Take note that casual riders tend to cycle longer than members do on average. The length of the average journey for members doesn't change much throughout the month, day or hour. However, there are variations in how long casual riders cycle. In the summer and fall, on weekends, and from 10 am to 2 pm during the day, they travel greater distances. Between five and eight in the morning, they have brief trips.
These findings lead to the conclusion that casual commuters travel longer (approximately 2x more) but less frequently than members. They make longer journeys on weekends and during the day outside of commuting hours and in summer and fall season, so they might be doing so for recreation purposes.
To further understand the differences in casual and member riders, locations of starting and ending stations can be analysed, Stations with the most trips (Top 15) are considered using filters to draw out the following conclusions.
Casual riders have frequently started their trips from the stations in vicinity of commercial districts, museums, parks, beach, harbor points, aquarium (near the bay area) while members have begun their journeys from stations close to universities, residential areas, restaurants, hospitals, grocery stores, theatre, schools, banks, factories, train stations, parks and plazas. So, members tend to expand their rides to Suburban areas possibly for commuting purposes.

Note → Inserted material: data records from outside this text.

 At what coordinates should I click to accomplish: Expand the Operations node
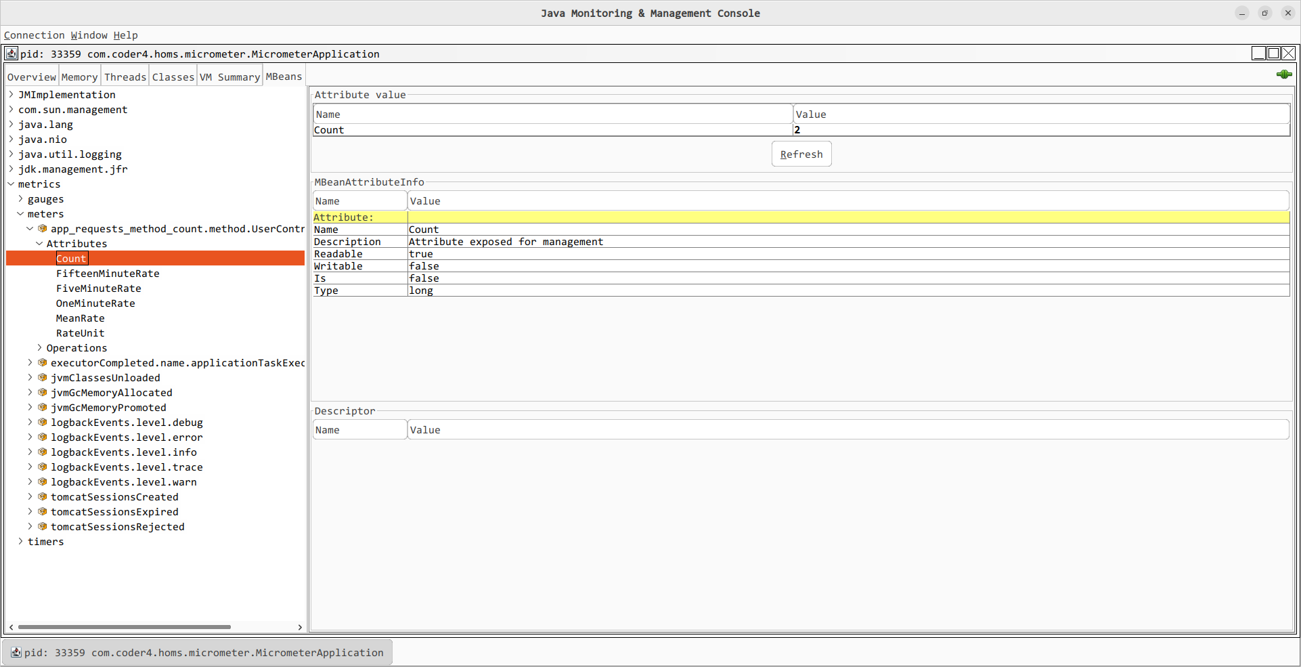pyautogui.click(x=39, y=348)
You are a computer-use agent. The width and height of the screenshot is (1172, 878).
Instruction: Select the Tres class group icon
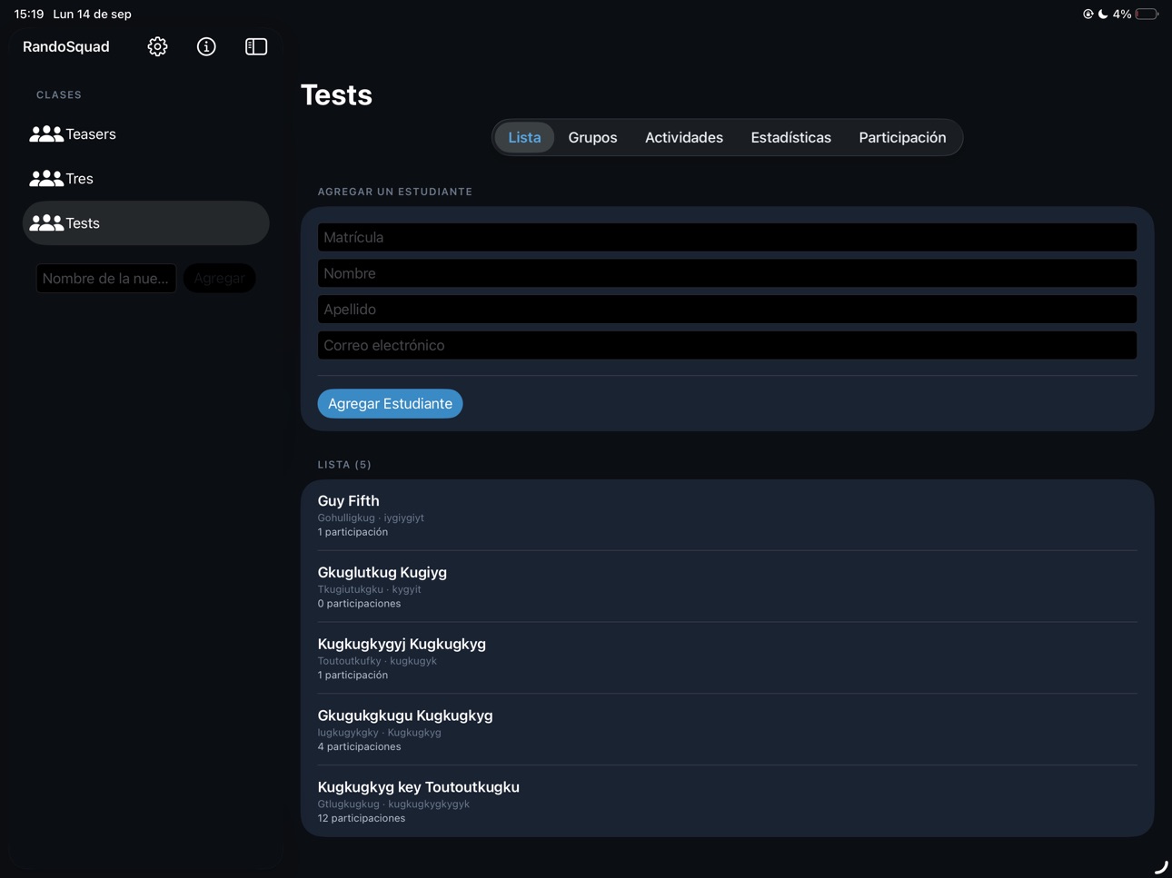tap(46, 179)
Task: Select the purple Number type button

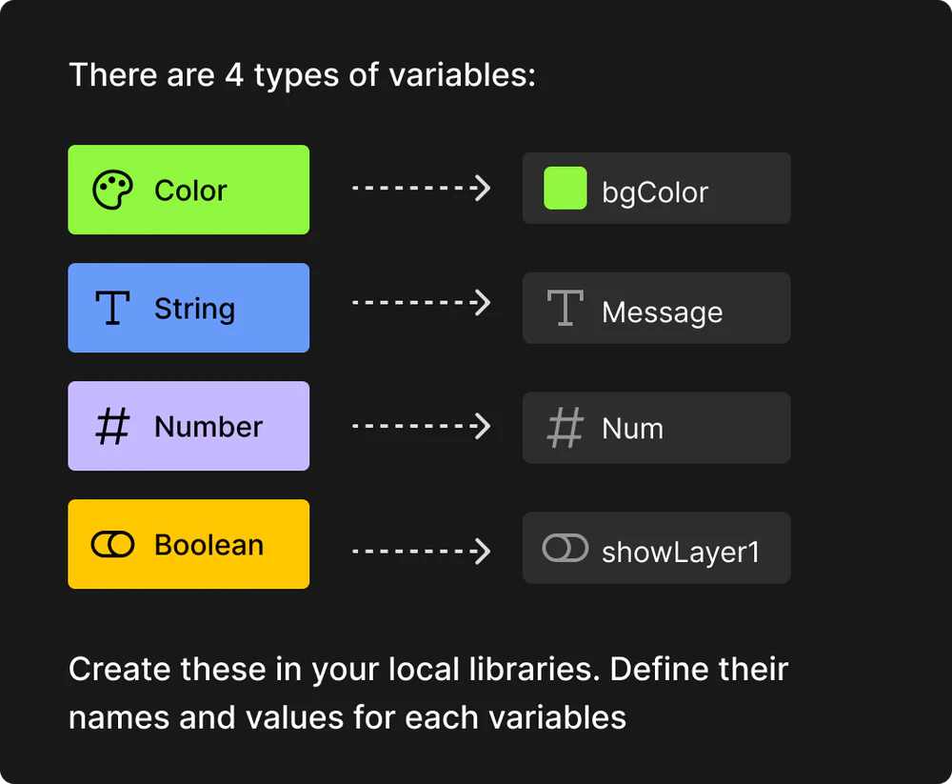Action: (x=188, y=426)
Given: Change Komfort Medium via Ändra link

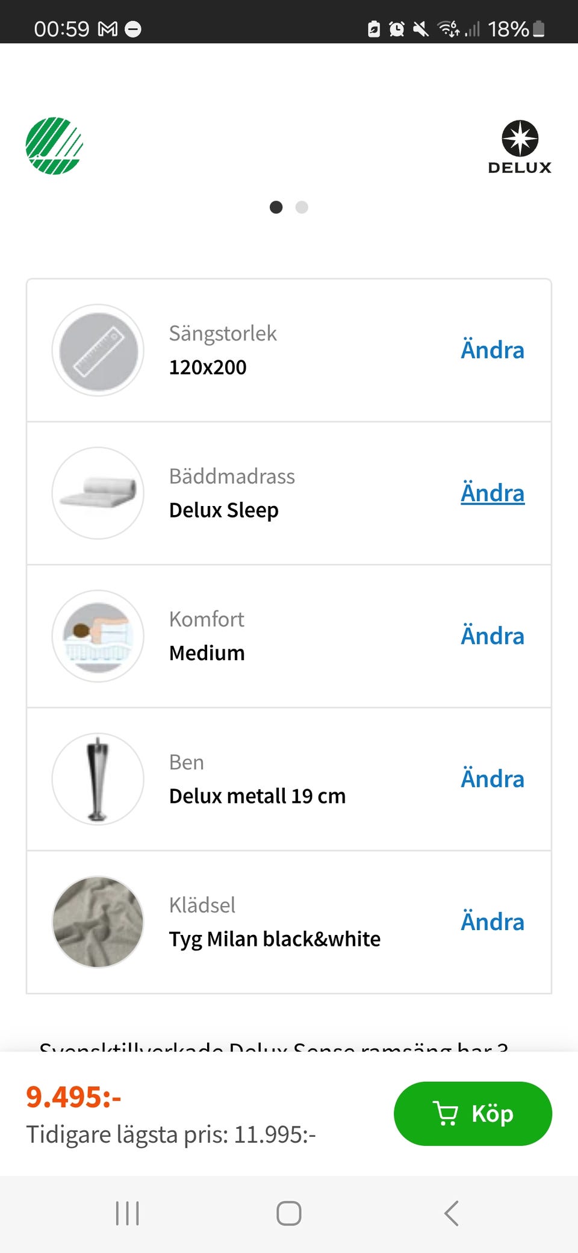Looking at the screenshot, I should click(x=492, y=636).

Similar trend can be observed in ending station locations. Casual riders end their journay near parks, museums and other recreational sites whereas members end their trips close to universities, residential and commmercial areas. So this proves that casual riders use bikes for leisure activities while members extensively rely on them for daily commute.
Summary:
Casual | Member |
---|---|
Prefer using bikes throughout the day, more frequently over the weekends in summer and spring for leisure activities. | Prefer riding bikes on week days during commute hours (8 am / 5pm) in summer and spring. |
Travel 2 times longer but less frequently than members. | Travel more frequently but shorter rides (approximately half of casual riders' trip duration). |
Start and end their journeys near parks, museums, along the coast and other recreational sites. | Start and end their trips close to universities, residential and commercial areas. |
After identifying the differences between casual and member riders, marketing strategies to target casual riders can be developed to persuade them to become members.
-
Marketing campaigns might be conducted in spring and summer at tourist/recreational locations popular among casual riders.
-
Casual riders are most active on weekends and during the summer and spring, thus they may be offered seasonal or weekend-only memberships.
-
Casual riders use their bikes for longer durations than members. Offering discounts for longer rides may incentivize casual riders and entice members to ride for longer periods of time.
-
Consider alternatives to conversion, such as new service and price offerings Weekend Pass • Yearly subscription providing an unlimited pass for every weekend • Introduces a middle pricing tier that could be the basis for pricing optimization
-
Explore ways to convey the benefits of more frequent biking (Social Media Nudge Model), to influence consumer behavior subtly by leveraging psychological insights.
Example -
By using Cyclistic...
You saved $105.50 otherwise used on gas
You burned 10,000 calories
You increased your life expectancy by 7 years
You saved the planet from the equivalent of 3 gas tanks of CO2
-
Surge Pricing Model - Implement surge pricing during peak demand times to incentivize casual riders to opt for more cost-effective annual memberships, thereby maximizing profitability and promoting growth for Cyclistic.
-
A word of caution can be that the evidence is inconclusive, There may be more than meets the eye, Moving forward as is with a conversion marketing strategy is risky.